The specific businesses Abraham was looking at were those on Shopify. Shopify has created a platform for over 4.8M businesses, but Shopify’s merchants face obstacles like limited access to capital, cutting-edge technology, and high customer acquisition costs.

The solution to those obstacles? A business that provides liquidity and acquisition offers to those overlooked small to mid-sized e-commerce merchants.

OpenStore generates revenue by bringing these acquired brands to its own online storefront, which operates like a decentralized department store. By owning and hand-selecting all the products on its marketplace, OpenStore’s unique competitive edge is that it is a low-quantity but high-quality alternative to Amazon.

The Business: An Automated Acquisition Machine

In the first eight months, OpenStore rolled up over a dozen merchants that represented tens of millions in revenue. Today, they have an algorithm that lets them acquire a new Shopify-based business daily. The goal is to expand that algorithm so that they can automate 95% of the acquisition process and roll up Shopify brands even faster. 

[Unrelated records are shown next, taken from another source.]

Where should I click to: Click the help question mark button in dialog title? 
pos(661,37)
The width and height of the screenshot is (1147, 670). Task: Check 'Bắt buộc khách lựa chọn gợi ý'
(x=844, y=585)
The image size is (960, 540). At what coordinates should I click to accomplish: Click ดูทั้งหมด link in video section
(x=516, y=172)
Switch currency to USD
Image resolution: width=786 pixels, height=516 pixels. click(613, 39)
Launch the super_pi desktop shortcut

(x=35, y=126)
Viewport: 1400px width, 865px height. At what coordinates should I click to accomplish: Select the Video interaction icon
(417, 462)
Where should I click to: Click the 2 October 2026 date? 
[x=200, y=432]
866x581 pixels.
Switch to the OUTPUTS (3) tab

As if to prove the massive demand for investor attention among Shopify merchants, OpenStore doesn’t even have a sales team. Instead, it relies solely on organic acquisitions. 

Merchants initiate the acquisition process by linking their Shopify store to OpenStore and adding their financials. To qualify for an OpenStore acquisition, they must meet the following criteria: 

  • Over six months of operations

  • $500K+ in net sales

  • Path to profitability in the next 12 months

  • 70% of sales occur on Shopify

  • The majority of sales are generated in the US

If a Shopify merchant meets those criteria, OpenStore’s proprietary engine generates an acquisition offer that takes into account metrics like customer acquisition growth, average order value, and on-hand inventory. Merchants that accept the offer receive 80% upfront, with the remaining 20% distributed over the transition period. 

How The Win: Finding a New Revenue Stream + Acquisition Channel

Approximately a year ago, OpenStore uncovered an untapped market: Shopify store owners who aren’t ready to sell but want to take a less active role in their businesses. 

Those entrepreneurs can now enroll in OpenStore Drive, which lets OpenStore take over their Shopify store management for one year. Store owners earn passive income over the year, and OpenStore takes a 10% cut as its management fee. 

On top of the management fee, OpenStore takes home all excess profits if a store exceeds the expected revenue projected in the proposal process. This incentivizes OpenStore to build up partnered Shopify stores as fast as possible, which they are famously good at. 

After the year-long management period, Shopify merchants receive a new acquisition offer based on the store’s performance, which is the true genius behind OpenStore Drive. It simultaneously creates a new revenue stream via management fees and forges a partnership with store owners that makes them more likely to take an acquisition offer in the future.